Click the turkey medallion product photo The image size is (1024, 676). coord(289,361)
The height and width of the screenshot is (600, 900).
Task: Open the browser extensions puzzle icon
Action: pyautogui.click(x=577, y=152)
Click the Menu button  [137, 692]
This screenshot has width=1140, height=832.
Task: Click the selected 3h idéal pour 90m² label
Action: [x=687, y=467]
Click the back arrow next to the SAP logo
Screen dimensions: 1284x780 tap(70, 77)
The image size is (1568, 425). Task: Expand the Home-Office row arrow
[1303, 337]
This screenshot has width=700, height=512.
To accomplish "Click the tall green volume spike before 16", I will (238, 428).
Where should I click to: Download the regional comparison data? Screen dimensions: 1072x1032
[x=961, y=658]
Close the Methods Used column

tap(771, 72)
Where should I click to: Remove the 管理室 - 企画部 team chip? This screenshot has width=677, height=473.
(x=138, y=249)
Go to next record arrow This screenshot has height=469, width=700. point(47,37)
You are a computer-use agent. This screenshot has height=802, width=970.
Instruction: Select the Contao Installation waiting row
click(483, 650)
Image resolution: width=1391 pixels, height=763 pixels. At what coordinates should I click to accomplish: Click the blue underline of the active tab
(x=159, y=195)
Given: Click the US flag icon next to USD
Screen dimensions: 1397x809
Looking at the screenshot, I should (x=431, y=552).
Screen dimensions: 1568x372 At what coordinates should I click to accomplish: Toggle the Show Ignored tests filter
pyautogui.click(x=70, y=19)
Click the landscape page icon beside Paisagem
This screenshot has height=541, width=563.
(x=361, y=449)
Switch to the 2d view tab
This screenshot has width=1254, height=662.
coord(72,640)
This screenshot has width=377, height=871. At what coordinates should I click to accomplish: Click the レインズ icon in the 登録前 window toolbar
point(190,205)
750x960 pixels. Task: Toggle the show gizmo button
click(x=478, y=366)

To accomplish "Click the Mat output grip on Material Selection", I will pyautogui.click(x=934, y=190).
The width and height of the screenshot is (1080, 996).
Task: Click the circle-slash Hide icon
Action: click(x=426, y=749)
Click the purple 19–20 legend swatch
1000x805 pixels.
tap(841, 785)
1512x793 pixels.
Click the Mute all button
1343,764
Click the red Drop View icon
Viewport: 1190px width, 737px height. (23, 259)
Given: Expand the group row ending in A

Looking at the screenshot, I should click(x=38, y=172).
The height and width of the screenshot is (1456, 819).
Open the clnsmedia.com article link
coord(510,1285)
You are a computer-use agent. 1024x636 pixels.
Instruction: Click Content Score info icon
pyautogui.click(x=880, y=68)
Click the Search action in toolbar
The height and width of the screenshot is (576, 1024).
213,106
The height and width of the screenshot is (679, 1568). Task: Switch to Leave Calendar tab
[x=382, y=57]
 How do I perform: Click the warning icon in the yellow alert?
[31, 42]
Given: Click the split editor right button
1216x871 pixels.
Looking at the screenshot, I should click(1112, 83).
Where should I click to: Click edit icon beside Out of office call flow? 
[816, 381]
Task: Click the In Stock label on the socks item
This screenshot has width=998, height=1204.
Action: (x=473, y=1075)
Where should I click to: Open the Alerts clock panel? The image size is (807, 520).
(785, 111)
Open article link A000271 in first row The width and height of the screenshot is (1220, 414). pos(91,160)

******

Exercise requirements :: Repeat each record above precisely as written.

Solution below ::
Click the turkey medallion product photo The image size is (1024, 676). coord(289,361)
The height and width of the screenshot is (600, 900).
Task: Open the browser extensions puzzle icon
Action: pyautogui.click(x=577, y=152)
Click the Menu button  [137, 692]
This screenshot has width=1140, height=832.
Task: Click the selected 3h idéal pour 90m² label
Action: [x=687, y=467]
Click the back arrow next to the SAP logo
Screen dimensions: 1284x780 tap(70, 77)
The image size is (1568, 425). Task: Expand the Home-Office row arrow
[1303, 337]
This screenshot has width=700, height=512.
To accomplish "Click the tall green volume spike before 16", I will (238, 428).
Where should I click to: Download the regional comparison data? Screen dimensions: 1072x1032
[x=961, y=658]
Close the Methods Used column

tap(771, 72)
Where should I click to: Remove the 管理室 - 企画部 team chip? This screenshot has width=677, height=473.
(x=138, y=249)
Go to next record arrow This screenshot has height=469, width=700. point(47,37)
You are a computer-use agent. This screenshot has height=802, width=970.
Instruction: Select the Contao Installation waiting row
click(483, 650)
Image resolution: width=1391 pixels, height=763 pixels. At what coordinates should I click to accomplish: Click the blue underline of the active tab
(x=159, y=195)
Given: Click the US flag icon next to USD
Screen dimensions: 1397x809
Looking at the screenshot, I should (x=431, y=552).
Screen dimensions: 1568x372 At what coordinates should I click to accomplish: Toggle the Show Ignored tests filter
pyautogui.click(x=70, y=19)
Click the landscape page icon beside Paisagem
This screenshot has height=541, width=563.
(x=361, y=449)
Switch to the 2d view tab
This screenshot has width=1254, height=662.
coord(72,640)
This screenshot has width=377, height=871. At what coordinates should I click to accomplish: Click the レインズ icon in the 登録前 window toolbar
point(190,205)
750x960 pixels. Task: Toggle the show gizmo button
click(x=478, y=366)

To accomplish "Click the Mat output grip on Material Selection", I will pyautogui.click(x=934, y=190).
The width and height of the screenshot is (1080, 996).
Task: Click the circle-slash Hide icon
Action: click(x=426, y=749)
Click the purple 19–20 legend swatch
1000x805 pixels.
tap(841, 785)
1512x793 pixels.
Click the Mute all button
1343,764
Click the red Drop View icon
Viewport: 1190px width, 737px height. (23, 259)
Given: Expand the group row ending in A

Looking at the screenshot, I should click(x=38, y=172).
The height and width of the screenshot is (1456, 819).
Open the clnsmedia.com article link
coord(510,1285)
You are a computer-use agent. 1024x636 pixels.
Instruction: Click Content Score info icon
pyautogui.click(x=880, y=68)
Click the Search action in toolbar
The height and width of the screenshot is (576, 1024).
213,106
The height and width of the screenshot is (679, 1568). Task: Switch to Leave Calendar tab
[x=382, y=57]
 How do I perform: Click the warning icon in the yellow alert?
[31, 42]
Given: Click the split editor right button
1216x871 pixels.
Looking at the screenshot, I should click(1112, 83).
Where should I click to: Click edit icon beside Out of office call flow? 
[816, 381]
Task: Click the In Stock label on the socks item
This screenshot has width=998, height=1204.
Action: (x=473, y=1075)
Where should I click to: Open the Alerts clock panel? The image size is (807, 520).
(785, 111)
Open article link A000271 in first row The width and height of the screenshot is (1220, 414). pos(91,160)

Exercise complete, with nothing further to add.